• _How to complete this task_: Repeat every record word for word and omit the images.

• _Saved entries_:
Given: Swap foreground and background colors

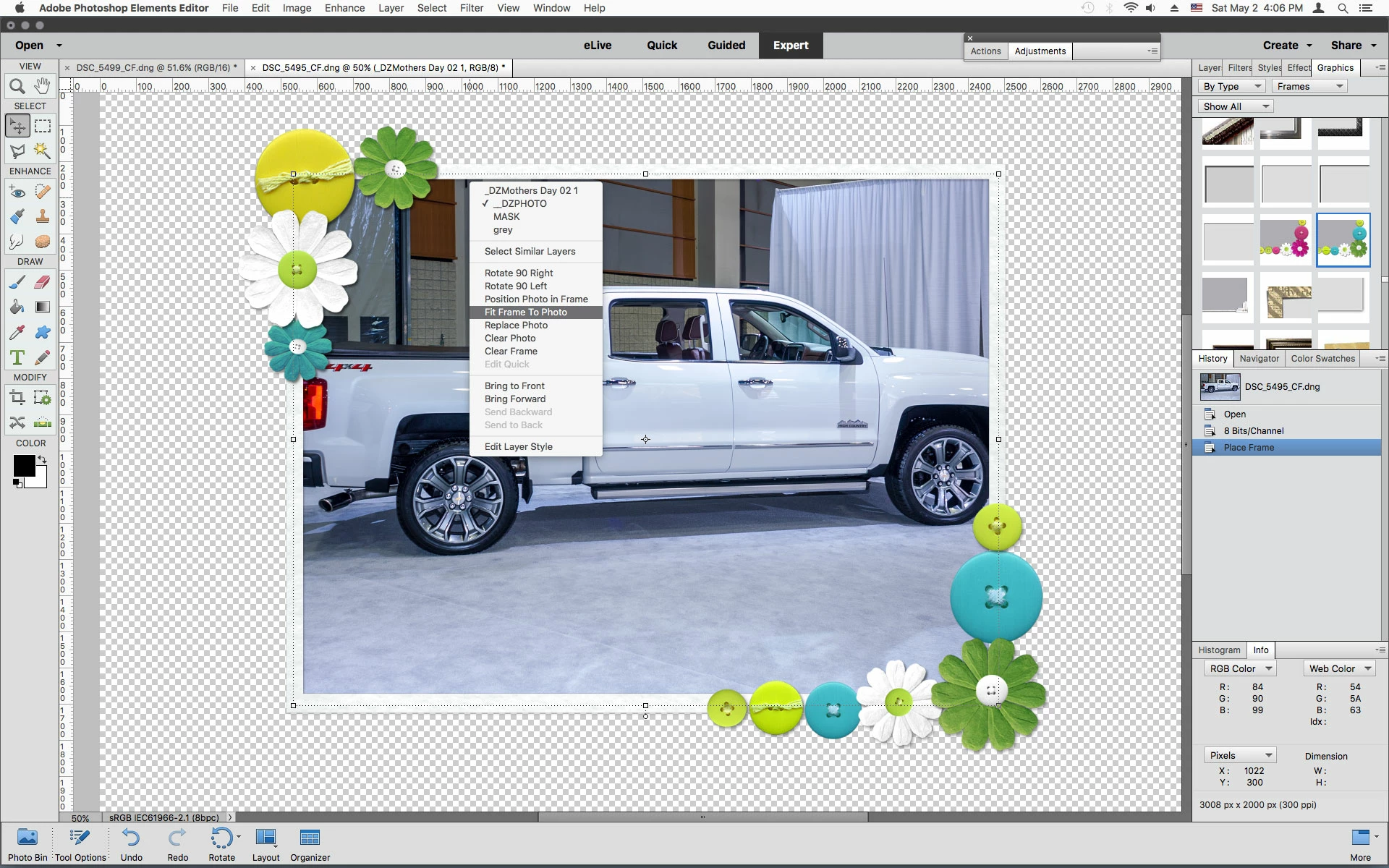Looking at the screenshot, I should pyautogui.click(x=43, y=459).
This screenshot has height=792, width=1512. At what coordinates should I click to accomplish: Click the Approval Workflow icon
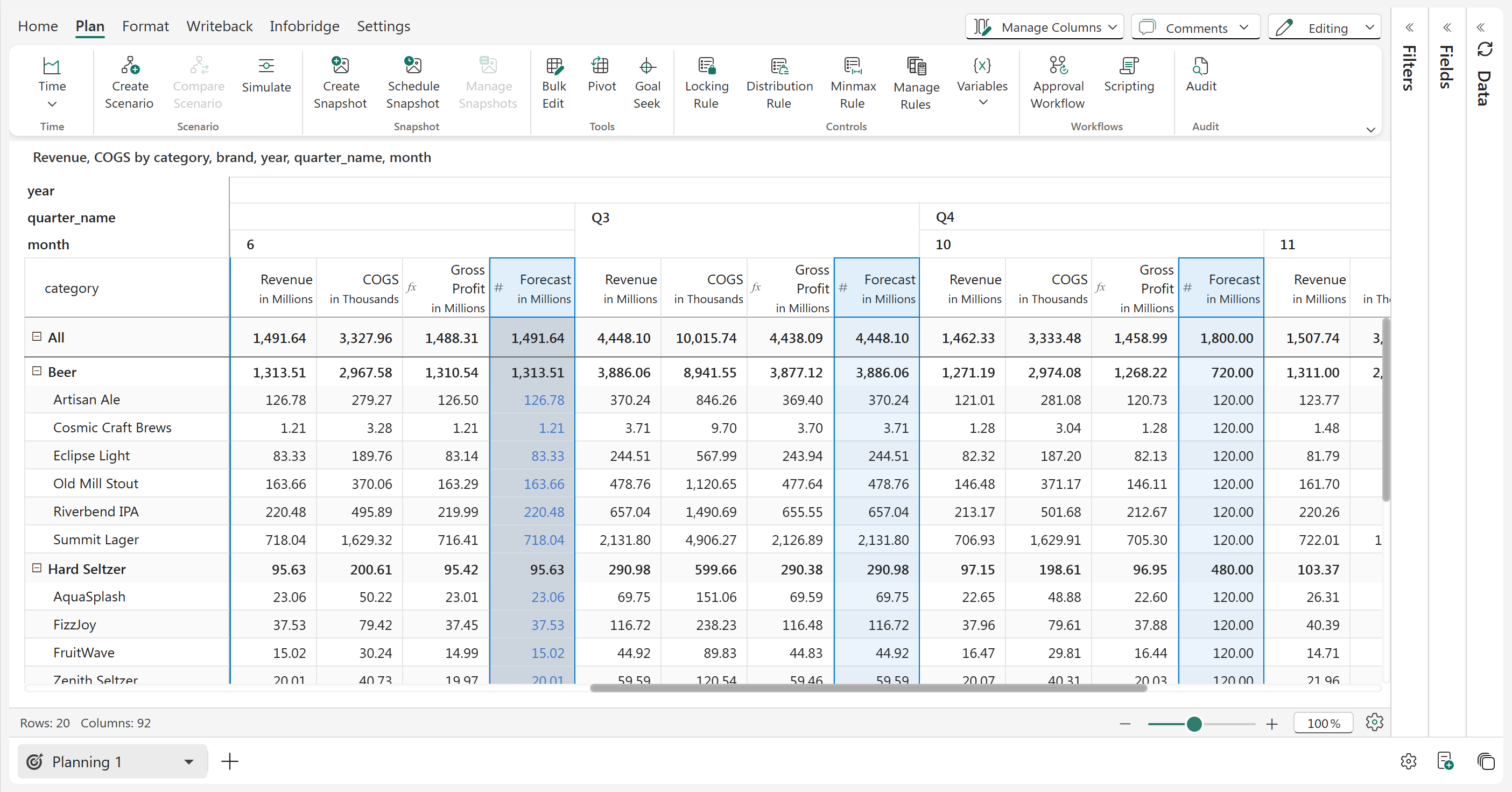1058,66
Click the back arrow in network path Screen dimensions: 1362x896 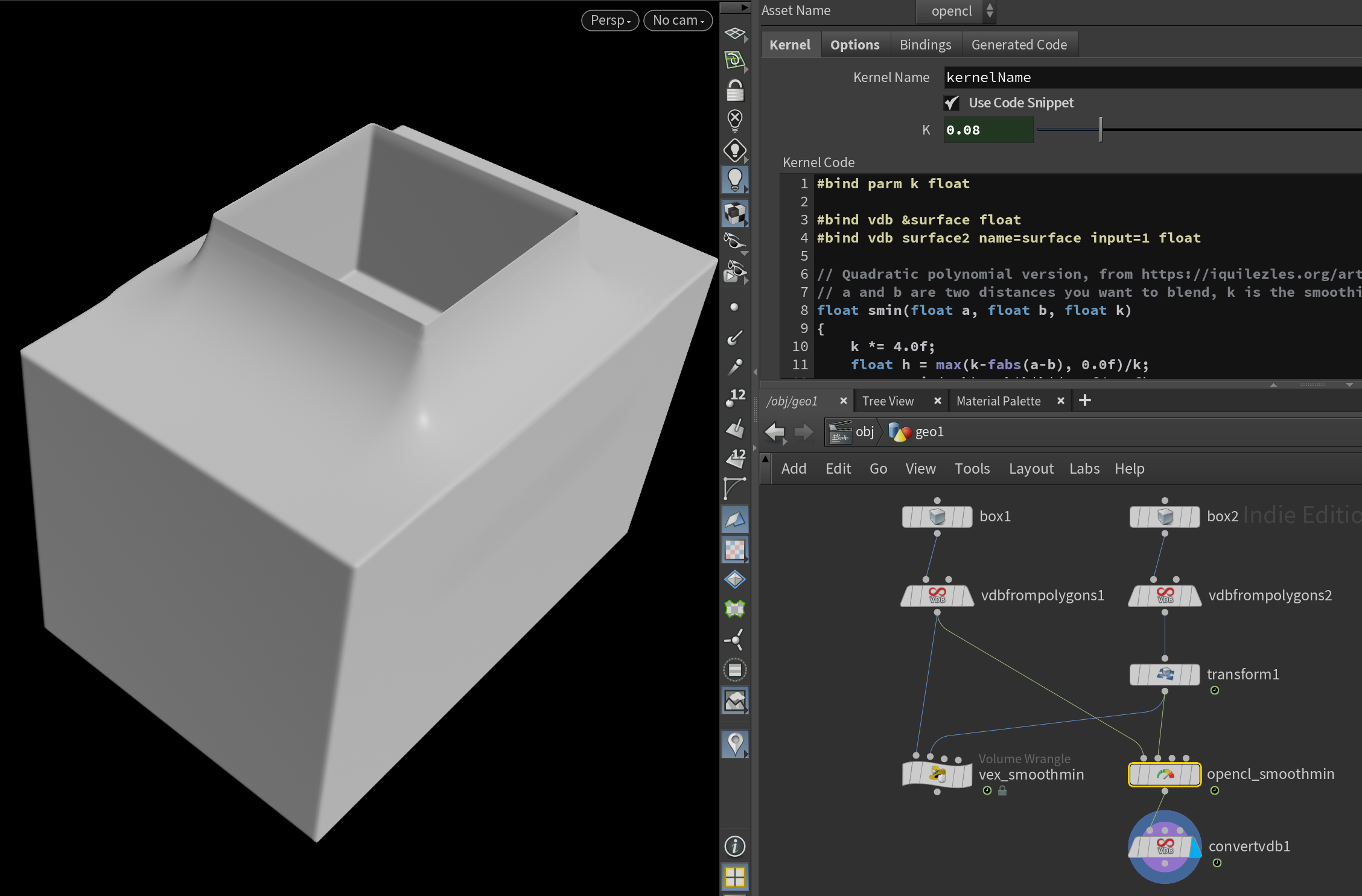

• _Result of the task_:
Given: Swap foreground and background colors

Looking at the screenshot, I should pyautogui.click(x=43, y=459).
This screenshot has height=792, width=1512. At what coordinates should I click to accomplish: Click the Approval Workflow icon
1058,66
Click the back arrow in network path Screen dimensions: 1362x896 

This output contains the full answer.